**Work to complete**
Report, word for word, every line of the material that contains "computer".

**Exercise data**
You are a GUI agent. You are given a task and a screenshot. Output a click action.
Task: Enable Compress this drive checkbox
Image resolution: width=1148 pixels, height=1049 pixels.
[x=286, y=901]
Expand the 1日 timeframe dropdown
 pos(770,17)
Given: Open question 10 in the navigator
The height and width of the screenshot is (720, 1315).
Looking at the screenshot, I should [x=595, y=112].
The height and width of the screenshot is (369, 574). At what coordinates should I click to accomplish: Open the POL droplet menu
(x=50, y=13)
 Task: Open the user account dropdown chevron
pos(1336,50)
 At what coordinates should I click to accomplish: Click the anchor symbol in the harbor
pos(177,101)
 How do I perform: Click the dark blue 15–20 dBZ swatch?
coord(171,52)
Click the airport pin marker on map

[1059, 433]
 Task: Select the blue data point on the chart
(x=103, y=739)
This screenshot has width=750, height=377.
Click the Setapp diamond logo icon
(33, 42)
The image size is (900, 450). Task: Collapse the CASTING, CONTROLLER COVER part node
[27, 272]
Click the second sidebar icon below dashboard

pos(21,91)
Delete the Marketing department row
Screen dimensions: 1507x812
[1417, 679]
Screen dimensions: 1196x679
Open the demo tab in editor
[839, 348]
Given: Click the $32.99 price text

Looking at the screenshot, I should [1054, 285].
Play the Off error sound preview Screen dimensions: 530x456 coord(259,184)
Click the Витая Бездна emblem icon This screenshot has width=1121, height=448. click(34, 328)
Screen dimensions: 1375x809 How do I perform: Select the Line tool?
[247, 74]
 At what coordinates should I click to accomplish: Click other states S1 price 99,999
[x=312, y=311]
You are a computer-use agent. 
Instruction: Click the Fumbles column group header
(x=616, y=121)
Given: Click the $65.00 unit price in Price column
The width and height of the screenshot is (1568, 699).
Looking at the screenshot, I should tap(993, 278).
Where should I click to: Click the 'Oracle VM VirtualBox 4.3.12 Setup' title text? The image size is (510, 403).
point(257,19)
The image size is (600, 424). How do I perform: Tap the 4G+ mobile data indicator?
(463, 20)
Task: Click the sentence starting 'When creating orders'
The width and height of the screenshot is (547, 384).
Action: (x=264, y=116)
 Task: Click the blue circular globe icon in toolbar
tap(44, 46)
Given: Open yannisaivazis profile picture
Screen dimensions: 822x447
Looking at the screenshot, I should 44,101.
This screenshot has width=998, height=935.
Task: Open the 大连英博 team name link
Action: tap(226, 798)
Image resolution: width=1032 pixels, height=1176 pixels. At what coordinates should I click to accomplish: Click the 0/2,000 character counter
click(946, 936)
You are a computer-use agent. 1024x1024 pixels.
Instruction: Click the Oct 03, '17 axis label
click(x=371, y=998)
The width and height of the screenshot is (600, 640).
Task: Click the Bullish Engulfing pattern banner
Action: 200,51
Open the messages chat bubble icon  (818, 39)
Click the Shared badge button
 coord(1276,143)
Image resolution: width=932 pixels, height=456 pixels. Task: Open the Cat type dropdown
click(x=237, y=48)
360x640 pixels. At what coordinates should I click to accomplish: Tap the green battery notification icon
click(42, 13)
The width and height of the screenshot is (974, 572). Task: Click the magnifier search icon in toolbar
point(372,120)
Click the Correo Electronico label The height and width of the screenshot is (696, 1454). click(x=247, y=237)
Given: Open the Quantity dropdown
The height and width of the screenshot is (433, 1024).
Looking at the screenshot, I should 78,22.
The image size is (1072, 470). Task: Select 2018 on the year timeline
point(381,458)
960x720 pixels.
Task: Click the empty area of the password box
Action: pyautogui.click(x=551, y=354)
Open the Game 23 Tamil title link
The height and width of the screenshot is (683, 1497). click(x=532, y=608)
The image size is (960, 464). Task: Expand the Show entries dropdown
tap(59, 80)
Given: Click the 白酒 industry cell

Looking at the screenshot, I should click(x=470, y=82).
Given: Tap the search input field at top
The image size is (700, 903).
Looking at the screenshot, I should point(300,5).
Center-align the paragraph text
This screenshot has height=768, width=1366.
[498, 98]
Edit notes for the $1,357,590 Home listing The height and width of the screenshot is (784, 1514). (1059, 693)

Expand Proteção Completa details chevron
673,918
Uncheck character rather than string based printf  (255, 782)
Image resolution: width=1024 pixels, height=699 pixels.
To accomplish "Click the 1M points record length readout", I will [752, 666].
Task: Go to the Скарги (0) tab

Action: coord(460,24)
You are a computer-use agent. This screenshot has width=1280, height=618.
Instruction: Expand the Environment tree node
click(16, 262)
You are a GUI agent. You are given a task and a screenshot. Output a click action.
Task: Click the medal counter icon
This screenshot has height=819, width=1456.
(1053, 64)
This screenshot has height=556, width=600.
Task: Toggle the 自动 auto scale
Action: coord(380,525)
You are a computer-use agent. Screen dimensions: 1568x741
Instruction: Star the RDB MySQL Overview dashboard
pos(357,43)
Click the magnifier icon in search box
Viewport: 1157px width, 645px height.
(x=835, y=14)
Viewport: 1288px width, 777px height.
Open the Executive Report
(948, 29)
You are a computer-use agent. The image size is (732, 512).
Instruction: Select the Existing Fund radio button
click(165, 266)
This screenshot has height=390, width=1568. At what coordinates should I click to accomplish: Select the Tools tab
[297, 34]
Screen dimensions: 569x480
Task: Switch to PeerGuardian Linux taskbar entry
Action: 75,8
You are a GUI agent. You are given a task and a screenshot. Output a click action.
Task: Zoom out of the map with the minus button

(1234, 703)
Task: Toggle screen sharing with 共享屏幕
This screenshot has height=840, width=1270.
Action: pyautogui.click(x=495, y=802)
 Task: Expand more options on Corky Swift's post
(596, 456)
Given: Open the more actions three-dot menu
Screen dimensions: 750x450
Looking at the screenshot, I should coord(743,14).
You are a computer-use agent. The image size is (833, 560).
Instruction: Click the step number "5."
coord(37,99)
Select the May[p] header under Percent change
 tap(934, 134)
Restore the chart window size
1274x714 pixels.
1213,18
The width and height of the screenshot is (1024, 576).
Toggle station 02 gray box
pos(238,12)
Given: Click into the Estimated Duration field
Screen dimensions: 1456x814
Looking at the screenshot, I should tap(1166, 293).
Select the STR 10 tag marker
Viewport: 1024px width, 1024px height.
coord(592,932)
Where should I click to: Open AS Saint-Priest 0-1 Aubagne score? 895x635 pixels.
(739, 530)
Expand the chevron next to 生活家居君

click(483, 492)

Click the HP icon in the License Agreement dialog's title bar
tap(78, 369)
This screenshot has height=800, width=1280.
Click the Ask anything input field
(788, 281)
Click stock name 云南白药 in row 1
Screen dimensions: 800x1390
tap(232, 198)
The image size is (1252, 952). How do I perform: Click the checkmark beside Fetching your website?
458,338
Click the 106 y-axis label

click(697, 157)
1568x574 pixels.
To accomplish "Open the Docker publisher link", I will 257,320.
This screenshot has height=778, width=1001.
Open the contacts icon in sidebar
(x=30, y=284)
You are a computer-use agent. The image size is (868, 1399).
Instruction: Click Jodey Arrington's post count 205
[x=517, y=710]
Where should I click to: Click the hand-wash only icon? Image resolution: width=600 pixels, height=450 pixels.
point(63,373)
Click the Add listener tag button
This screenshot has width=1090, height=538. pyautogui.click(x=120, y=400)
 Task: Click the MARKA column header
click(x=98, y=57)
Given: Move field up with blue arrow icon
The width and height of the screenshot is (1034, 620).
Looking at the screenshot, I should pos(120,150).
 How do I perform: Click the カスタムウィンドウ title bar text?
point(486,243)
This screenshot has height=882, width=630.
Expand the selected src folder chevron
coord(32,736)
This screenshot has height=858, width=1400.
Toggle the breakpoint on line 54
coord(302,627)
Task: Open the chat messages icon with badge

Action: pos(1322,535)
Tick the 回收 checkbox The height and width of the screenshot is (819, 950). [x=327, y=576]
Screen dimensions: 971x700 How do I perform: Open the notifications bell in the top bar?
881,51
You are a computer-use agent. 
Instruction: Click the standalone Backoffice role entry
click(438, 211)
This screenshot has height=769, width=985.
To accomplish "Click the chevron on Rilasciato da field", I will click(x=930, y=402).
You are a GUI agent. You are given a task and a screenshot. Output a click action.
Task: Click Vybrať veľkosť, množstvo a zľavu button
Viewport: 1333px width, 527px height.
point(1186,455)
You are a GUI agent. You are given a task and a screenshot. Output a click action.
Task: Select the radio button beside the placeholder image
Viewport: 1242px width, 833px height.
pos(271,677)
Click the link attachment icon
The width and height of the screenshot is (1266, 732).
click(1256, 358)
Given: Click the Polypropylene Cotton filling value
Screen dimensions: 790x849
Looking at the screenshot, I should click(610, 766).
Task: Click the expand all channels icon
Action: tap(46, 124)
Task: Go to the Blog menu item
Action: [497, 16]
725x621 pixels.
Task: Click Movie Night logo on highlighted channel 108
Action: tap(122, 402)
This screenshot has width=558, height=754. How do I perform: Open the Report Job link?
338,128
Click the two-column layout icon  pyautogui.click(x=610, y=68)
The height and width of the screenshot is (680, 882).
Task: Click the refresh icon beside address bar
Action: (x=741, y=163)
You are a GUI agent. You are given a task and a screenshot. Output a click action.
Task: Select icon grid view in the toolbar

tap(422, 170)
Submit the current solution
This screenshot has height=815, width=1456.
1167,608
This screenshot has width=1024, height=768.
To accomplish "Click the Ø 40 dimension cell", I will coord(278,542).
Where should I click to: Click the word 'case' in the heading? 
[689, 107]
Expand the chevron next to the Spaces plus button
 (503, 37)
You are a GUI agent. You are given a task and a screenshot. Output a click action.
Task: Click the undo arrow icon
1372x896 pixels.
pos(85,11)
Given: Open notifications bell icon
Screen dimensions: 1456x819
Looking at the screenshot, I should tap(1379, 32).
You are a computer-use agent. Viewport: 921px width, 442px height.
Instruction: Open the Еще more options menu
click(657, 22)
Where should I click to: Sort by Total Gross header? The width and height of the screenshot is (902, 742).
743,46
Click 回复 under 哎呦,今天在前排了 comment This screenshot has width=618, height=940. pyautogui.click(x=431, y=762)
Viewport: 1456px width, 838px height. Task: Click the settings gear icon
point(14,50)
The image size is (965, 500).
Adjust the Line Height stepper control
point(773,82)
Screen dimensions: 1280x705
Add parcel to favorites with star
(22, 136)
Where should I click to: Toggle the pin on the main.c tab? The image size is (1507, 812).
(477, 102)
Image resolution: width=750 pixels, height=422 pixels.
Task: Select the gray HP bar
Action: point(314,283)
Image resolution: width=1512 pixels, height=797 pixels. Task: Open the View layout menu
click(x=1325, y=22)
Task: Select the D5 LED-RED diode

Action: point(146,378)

**Result**
You are a computer-use agent. 
You are a computer-use agent. 1024x1024 pixels.
You are a computer-use agent. This screenshot has width=1280, height=618.
You are a computer-use agent. Screen dimensions: 1568x741
You are a computer-use agent. The image size is (732, 512).
You are a computer-use agent. The image size is (833, 560).
You are a computer-use agent. The image size is (868, 1399).
You are a computer-use agent. 
You are a computer-use agent. Viewport: 921px width, 442px height.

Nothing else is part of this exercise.